1. It's kind of fascinating how hierarchical government intelligence organizations are. This movie captures that beautifully, these power plays and ways of putting people in their place. One of the first encounters between Chris Cooper and Ryan Phillippe involves them walking down a hallway together, and Phillippe repeatedly has to stop short, or pause, in order to avoid running into things. Subtle, but effective. Likewise, in Phillippe's first meeting with Laura Linney, she puts him in his place, _hard_. The thing about intelligence work is that the amount of power that you have is directly tied to how much information you have. And at times, obviously, it makes sense for the people below you NOT to have certain information, in order to do their job effectively. But geeze, you don't have to be such a jerk about it, you know?
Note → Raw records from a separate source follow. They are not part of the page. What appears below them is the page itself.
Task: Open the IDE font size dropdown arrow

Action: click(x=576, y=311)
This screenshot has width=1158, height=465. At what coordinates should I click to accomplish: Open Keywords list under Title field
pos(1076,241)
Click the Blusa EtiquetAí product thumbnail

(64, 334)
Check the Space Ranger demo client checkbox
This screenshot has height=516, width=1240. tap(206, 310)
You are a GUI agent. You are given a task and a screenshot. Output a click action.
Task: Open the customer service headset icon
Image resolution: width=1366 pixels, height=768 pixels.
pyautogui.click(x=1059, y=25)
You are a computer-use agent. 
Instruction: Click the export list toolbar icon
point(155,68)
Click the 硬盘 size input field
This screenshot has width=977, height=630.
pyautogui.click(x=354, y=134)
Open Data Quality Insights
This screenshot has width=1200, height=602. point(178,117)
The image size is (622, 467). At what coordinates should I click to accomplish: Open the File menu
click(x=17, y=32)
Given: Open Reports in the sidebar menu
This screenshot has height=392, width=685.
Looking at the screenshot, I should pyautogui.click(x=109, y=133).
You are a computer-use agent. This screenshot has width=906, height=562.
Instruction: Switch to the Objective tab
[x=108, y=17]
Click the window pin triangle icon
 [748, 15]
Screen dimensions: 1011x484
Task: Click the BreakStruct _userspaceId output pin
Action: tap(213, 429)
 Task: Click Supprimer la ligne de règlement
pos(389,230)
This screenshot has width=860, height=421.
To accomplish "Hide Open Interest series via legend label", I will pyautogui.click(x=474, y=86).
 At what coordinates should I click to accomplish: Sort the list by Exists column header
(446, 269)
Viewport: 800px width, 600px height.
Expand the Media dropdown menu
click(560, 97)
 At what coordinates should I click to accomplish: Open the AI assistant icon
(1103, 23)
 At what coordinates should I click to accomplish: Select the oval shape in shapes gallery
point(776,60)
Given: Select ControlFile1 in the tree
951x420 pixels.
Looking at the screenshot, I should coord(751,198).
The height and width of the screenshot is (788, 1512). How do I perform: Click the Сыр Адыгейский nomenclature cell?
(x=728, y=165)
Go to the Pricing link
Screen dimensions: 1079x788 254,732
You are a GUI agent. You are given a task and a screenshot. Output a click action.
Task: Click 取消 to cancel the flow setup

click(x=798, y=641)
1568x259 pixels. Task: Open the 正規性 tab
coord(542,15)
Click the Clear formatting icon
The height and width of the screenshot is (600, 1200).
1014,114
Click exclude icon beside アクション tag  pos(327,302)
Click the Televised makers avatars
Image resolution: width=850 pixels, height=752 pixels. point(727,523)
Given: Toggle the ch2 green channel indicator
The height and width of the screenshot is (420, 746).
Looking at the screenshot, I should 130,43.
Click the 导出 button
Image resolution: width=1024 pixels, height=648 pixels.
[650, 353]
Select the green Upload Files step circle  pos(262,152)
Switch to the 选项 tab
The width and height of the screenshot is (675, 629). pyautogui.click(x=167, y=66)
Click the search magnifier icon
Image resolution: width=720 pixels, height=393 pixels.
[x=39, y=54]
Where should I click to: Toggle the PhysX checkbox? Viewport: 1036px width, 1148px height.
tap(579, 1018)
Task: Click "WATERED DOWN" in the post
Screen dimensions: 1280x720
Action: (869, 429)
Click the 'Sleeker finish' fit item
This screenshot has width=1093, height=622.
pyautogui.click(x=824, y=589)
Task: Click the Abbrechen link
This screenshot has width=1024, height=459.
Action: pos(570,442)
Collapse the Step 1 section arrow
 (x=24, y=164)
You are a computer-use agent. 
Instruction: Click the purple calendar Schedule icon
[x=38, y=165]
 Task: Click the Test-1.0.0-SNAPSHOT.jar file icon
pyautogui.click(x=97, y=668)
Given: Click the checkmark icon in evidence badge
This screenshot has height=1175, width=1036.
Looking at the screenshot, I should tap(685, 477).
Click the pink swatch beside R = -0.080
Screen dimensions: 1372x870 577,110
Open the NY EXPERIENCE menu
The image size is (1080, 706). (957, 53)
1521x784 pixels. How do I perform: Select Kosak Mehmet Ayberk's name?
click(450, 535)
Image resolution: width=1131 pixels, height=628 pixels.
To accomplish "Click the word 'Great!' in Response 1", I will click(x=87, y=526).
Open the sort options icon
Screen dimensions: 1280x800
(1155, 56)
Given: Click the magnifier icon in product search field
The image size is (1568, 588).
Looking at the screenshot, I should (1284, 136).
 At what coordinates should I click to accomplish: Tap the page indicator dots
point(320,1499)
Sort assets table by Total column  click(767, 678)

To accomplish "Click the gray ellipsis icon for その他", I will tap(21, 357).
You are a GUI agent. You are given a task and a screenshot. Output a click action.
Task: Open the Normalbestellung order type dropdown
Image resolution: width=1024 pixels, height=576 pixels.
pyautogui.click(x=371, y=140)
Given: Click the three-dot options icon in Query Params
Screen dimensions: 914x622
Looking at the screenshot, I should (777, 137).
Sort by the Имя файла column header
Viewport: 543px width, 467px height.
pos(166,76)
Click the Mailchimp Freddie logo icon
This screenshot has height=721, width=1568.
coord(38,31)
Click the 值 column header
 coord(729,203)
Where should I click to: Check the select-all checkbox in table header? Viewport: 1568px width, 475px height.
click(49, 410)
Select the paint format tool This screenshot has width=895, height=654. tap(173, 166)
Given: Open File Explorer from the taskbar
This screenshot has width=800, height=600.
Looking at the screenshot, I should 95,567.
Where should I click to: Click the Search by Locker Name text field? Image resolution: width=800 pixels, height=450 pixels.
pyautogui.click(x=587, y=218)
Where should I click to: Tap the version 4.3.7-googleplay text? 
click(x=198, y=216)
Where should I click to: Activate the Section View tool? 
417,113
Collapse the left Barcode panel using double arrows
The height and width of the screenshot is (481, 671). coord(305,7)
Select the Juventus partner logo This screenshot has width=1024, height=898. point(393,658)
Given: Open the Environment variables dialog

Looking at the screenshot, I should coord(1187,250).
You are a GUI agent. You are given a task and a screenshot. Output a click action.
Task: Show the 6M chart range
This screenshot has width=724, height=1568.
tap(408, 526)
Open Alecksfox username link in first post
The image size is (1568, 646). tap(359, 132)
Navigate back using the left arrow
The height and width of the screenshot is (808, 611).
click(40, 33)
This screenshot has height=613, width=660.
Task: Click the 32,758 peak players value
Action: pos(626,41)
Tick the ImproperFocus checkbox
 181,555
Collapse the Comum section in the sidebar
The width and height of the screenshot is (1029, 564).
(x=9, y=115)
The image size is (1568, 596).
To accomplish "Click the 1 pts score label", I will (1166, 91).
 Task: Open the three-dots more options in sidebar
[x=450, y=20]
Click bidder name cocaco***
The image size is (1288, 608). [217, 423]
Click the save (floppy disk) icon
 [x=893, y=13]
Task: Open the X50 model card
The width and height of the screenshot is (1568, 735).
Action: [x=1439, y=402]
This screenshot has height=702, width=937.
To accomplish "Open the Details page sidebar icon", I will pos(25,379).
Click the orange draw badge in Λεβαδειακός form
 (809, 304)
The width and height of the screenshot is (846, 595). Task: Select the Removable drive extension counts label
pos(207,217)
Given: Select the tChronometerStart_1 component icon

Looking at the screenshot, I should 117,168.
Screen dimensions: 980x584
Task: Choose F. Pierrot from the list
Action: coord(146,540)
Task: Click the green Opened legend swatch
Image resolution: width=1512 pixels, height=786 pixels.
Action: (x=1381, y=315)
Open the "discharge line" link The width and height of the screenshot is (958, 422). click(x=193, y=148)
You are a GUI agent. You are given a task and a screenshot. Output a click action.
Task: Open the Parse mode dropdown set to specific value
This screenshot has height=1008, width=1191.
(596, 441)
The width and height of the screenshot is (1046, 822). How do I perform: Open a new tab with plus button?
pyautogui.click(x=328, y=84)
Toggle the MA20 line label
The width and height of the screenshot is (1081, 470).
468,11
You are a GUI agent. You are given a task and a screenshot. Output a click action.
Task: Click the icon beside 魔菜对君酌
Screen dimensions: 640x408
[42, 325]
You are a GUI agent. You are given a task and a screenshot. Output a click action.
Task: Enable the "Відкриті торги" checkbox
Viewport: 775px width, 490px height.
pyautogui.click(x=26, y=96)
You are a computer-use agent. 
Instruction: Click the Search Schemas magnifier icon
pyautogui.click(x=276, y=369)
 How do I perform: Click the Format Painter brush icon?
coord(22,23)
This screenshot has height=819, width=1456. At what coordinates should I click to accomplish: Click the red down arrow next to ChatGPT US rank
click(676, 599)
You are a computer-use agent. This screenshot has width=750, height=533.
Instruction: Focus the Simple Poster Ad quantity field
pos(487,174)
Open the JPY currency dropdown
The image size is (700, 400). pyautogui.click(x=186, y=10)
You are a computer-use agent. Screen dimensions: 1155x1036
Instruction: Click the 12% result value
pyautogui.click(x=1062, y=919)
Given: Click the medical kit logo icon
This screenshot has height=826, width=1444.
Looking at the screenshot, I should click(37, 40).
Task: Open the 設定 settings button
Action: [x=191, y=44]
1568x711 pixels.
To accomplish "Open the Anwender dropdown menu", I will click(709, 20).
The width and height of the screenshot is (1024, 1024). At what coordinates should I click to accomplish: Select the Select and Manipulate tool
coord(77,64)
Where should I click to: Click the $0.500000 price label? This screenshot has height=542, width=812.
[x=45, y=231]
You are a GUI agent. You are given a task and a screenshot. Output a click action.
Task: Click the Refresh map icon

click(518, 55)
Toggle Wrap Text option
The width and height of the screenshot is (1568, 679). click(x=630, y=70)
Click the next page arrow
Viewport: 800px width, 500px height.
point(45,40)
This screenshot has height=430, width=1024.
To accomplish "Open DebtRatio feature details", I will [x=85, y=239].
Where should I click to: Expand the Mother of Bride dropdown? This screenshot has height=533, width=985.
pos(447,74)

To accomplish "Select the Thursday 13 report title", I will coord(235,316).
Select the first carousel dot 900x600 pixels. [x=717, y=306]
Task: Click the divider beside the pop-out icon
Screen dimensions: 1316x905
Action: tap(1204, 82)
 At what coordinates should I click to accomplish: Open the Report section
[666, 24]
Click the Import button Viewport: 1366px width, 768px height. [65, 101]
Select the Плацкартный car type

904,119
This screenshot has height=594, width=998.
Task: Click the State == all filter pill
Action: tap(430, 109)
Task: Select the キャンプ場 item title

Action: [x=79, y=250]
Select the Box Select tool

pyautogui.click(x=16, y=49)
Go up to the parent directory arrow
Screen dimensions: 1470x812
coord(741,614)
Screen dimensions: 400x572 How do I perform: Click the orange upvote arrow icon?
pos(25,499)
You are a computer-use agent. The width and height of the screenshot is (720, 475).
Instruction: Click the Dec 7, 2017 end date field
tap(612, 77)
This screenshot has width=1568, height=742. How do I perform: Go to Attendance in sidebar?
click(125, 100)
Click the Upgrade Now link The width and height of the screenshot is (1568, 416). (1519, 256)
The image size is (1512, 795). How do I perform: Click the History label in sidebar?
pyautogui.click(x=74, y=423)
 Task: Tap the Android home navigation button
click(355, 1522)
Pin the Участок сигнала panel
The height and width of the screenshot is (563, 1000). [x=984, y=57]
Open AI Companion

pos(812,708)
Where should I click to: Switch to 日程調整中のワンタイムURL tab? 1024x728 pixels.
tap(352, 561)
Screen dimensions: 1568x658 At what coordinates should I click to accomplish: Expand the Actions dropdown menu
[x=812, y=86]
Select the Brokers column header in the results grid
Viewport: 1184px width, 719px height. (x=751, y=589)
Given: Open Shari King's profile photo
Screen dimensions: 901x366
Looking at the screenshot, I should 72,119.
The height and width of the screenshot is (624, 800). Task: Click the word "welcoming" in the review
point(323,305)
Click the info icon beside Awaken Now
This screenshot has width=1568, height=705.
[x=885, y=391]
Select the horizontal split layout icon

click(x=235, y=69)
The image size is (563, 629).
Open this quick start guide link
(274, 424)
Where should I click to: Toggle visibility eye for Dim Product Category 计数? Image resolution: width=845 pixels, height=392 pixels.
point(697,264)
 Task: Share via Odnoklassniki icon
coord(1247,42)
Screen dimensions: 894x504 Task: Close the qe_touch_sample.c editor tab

2. There's this interesting aspect to this movie, this question of readable people are. Cooper plays Hanssen, who was apparently some kind of genius for reading people. Of course, Ryan Phillippe proves to be his downfall, which kind of makes you wonder, but all the same, there's a nice scene where he proves his mettle by playing that "tell me 4 truths and one lie about you" game and nails it, twice.
What makes him a particularly interesting case is that he not only can read people, but he himself is unreadable as well. Underneath the controlled, heavily Catholic surface, he's a total perv, apparently. One question that inevitably comes up, and is never answered, is whether the Catholicism is a fake. I don't think it is. I don't think the movie does either. But it does make you think about false consciousness, etc. How people can happily, and devoutly, hold several totally contradictory beliefs at once. And act on them, too.
Likewise, at moments, you obviously know that Phillippe is lying, but at other times, you really don't know. Is he faking it? Is he being honest, but for instrumental purposes? How does he really feel about Hanssen?
I'm still contemplating this essence versus action issue in my own speculations on identity, and I feel like scenarios like this muddy the waters, though I'm a bit hard pressed to explain how.
Anyhow, as the movie progresses, you find yourself initially believing that Cooper actually _does_ have this incredible ability, both to read people and to lead this hardcore double life. And then you start to see his weakness - which has the effect of humanizing him. You realize, in the end, that he's an extremely bright guy, but still just a guy, in the end. And you realize, or I did, that you had been thinking of him as some kind of superhuman, robot type, purely because he has these abilities. Which is kind of interesting.

There is more to say about the movie, like the subtext about "gun culture" vs "intelligence culture" in government agencies, but those were really the two main things that I found interesting about it. I think, at the end of the day, I'm just not that into straight spy-thriller movies? I dunno.

Fun trivia though, Phillippe's wife is played by Caroline Dhavernas, whom I had only ever seen before in the delightful tv show Wonderfalls, but for whom I have a decided fondness. Somebody should give her some better roles - she did this one quite well, I thought. Impressive, given what a cliche role it tends to be; the stressed out wife, angsty and frustrated about being unable to be let in on the secrets, etc etc etc. Nice German accent, too.